Lionel Romney, de la marine marchande américaine, fut emprisonné à Mauthausen. Jean-Marcel Nicolas, un citoyen haïtien, incarcéré dans le camp de concentration de Buchenwald puis dans celui de
Dora-Mittelbau. Jean Voste, un Belge d’origine africaine, fut emprisonné dans le camp de concentration de Dachau. Bayume Mohamed Hussein, du Tanganika (aujourd’hui la Tanzanie) mourut dans le
camp de Sachsenhausen, près de Berlin.
Bien des soldats noirs tombés aux mains des Nazis furent incarcérés illégalement et
maltraités, ceci à l’encontre des règles des Conventions de Genève (Conventions internationales sur la conduite de la guerre et le traitement des soldats blessés et prisonniers). Le lieutenant
Darwin Nichols, un pilote noir américain, fut incarcéré dans une prison de la Gestapo à Butzbach. Les soldats noirs des armées américaine, française et britannique furent enrôlés dans des travaux
forcés de construction, parfois jusqu’à ce que mort s’ensuive, ou moururent de mauvais traitements dans des camps de prisonniers de guerre. D’autres ne furent même jamais faits prisonniers : ils
furent immédiatement tués par les SS ou la Gestapo.

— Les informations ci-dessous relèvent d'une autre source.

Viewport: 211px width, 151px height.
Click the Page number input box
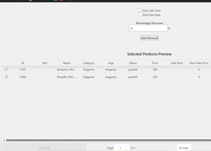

Quelques Noirs des forces armées américaines furent des libérateurs des camps et ainsi
témoins des atrocités nazies. Le bataillon 761 (une unité de blindés entièrement composée de Noirs), rattaché à la 71ème Division d’Infanterie de la IIIème armée américaine, placée sous le
commandement du général Georges Patton, participa, en mai 1945, à la libération de Gunskirchen, un sous-camp du camp de concentration de Mauthausen.